### BRANO DELL'ESERCIZIO ###

È stata osservata anche una diminuzione transitoria delle piastrine circa 7 giorni dopo l’infusione, ma senza causare sanguinamenti e con ritorno alla normalità entro la terza settimana. Nessun caso di trombocitopenia grave o microangiopatia trombotica.
Un dato interessante riguarda gli enzimi cardiaci (troponina-I o T). Molti pazienti li avevano già elevati *prima* della terapia, un fenomeno a volte osservato nella SMA anche senza problemi cardiaci evidenti (forse legato al turnover muscolare). Dopo la terapia, ci sono state fluttuazioni, ma senza sintomi clinici o anomalie all’ecocardiogramma.
Gli eventi avversi più gravi, come detto, si sono verificati solo nel gruppo SMA Tipo 1 e includono i 5 decessi e 3 casi di polmonite che hanno richiesto antibiotici endovena. È importante notare che, a causa di credenze culturali, non sono state eseguite autopsie sui bambini deceduti, rendendo impossibile stabilire con certezza se la morte fosse una complicanza diretta della terapia, una conseguenza della progressione naturale della SMA, o dovuta a infezioni intercorrenti (come sospettato in due casi).

Cosa Ci Dice Tutto Questo?
Questo studio, pur con i suoi limiti (piccolo numero di pazienti, assenza di autopsie), lancia un messaggio forte e chiaro: l’efficacia e la sicurezza di onasemnogene abeparvovec potrebbero essere drasticamente ridotte nei pazienti con SMA di Tipo 1 che hanno già raggiunto uno stadio molto avanzato della malattia, in particolare quelli che dipendono da ventilazione invasiva permanente e supporto alimentare.

### DATI DISPONIBILI ###

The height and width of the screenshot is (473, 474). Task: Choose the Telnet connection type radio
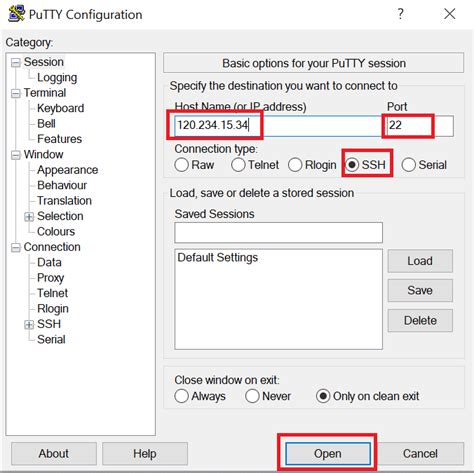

###

RICHIESTA 1 –
Secondo il brano sulla terapia della SMA, entro quando le piastrine sono tornate alla normalità dopo l'infusione?
RICHIESTA 2 –
Prosegui il brano sulla terapia della SMA dal punto in cui si interrompe.

RISPOSTA 1 –
Entro la terza settimana.

RISPOSTA 2 –
I modesti miglioramenti motori osservati non si sono tradotti in un cambiamento funzionale significativo né, purtroppo, in un aumento della sopravvivenza rispetto ai dati storici di pazienti non trattati nello stesso contesto. Anzi, tutti i pazienti di questo gruppo sono andati incontro a un esito fatale.
Questo non mette in discussione l’efficacia rivoluzionaria della terapia genica quando somministrata precocemente, come dimostrato dai grandi trial clinici e dall’esperienza in altri paesi. Sottolinea, però, in modo drammatico, l’importanza cruciale della diagnosi precoce e dell’intervento tempestivo. Ogni giorno, ogni settimana persa può fare un’enorme differenza per questi bambini.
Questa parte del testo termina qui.